The extent to which the conveyor belt 30 wraps around the upper squeeze roll 21 in the 3rd (and possibly 4th) quadrant determines the time and the area available for the gradual removal of liquor to be expressed from the batt at the nip stand. If the extent of overlap between the belt and the upper roll 21 is too small, the time and the area for expressing liquor prior to passage of the batt 25 through the nip of the rolls may be insufficient. For example, at high linear speeds of belt travel, if the belt 30 approaches the nip between squeeze rolls 21 and 23 at too shallow an angle, i.e., at an angle approaching a horizontal approach, the copious volume rate of liquor flow per unit area expressed from the batt 25 will tend to be significantly larger and to flow in path patterns generally horizontal to the surface of the batt in a manner which will disturb, disrupt and rupture the batt formation. By increasing the angle by which the belt 30 conveys the batt 25 as it approaches the nip between the squeeze rolls, the liquor may be expressed over a relatively longer period of time and over a relatively greater drainage area in a path normal both to the batt face and to the belt fabric face enabling the conveyor belt 30 to cooperate more effectively with the upper squeeze roll 21 to grip the batt and to prevent distortion and rupturing of the batt.

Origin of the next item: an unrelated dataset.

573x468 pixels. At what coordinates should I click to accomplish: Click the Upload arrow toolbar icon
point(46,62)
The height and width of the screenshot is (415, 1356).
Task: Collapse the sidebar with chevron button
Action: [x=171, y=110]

In summary, it is preferred that the auxiliary conveyor belt 30 approach the upper squeeze roll 21 at a predetermined angle relative to a horizontal plane passing through the nip of paired vertical squeeze rolls 21, 23. The angle of the approach determines, in part, the area of the pressure nip between the conveyor belt 30 and the upper squeeze roll 21. It is intended to provide a sufficiently large nip area here for a partial expression of treating liquor from the batt prior to the entrance of the batt, superimposed on the auxiliary conveyor belt, into the nip formed by the paired high expression squeeze rolls 21, 23. The position of first turn roll 33 relative to either the axis of the upper squeeze roll 21 or the nip point (tangent line of a horizontal plane passing through the nip between squeeze rolls 21, 23) depends upon the diameter of the first turn roll 33 relative to the upper squeeze roll 21. A typical ratio of the upper squeeze roll 21 diameter divided by the first turn roll 33 diameter in FIGS. 2, 3 and 4 is roughly 3.5/1. Also satisfactory are diameters measuring approximately 9.5 inches and 3.25 inches respectively corresponding to a ratio value of roughly 3/1. Under these circumstances of relative diameters, the positioning of the first turn roll 33 relative to the upper squeeze roll 21 as depicted in FIGS. 2, 3 and 4 provides a sufficiently large angle subtended by the nip area between the conveyor belt 30 and the upper squeeze roll 21.
Although it is economically preferable to use a smaller diameter roll 33 as shown in FIGS. 2, 3 and 4, one could substitute a relatively large diameter first turn roll 33 for the smaller diameter first turn roll pictured in FIGS. 2, 3 and 4. If, for example, the first turn roll 33 were equal in diameter to that of the upper squeeze roll 21, then the first turn roll 33 could be positioned with its axis significantly lower than that depicted in FIGS. 2, 3 and 4, and still satisfy our ultimate objective as discussed above.
To selectively tension the belt 30 the second turn roll 34 may be mounted on an arm 32. Alternatively, the first turn roll 33 may preferably be mounted on an arm to selectively tension the belt 30 (not shown).
The arm 32 is rigidly connected to an arm 36 for movement about a pivot 38. An appropriate tensioning mechanism such as an extensible rod 40 is provided to exert a desired force on the arm 36 and thereby pivot the arm 32 away from the rolls 21, 23. In this manner, the turn roll 34 may be selectively urged away from the squeeze rolls 21, 23 to appropriately tension the belt 30.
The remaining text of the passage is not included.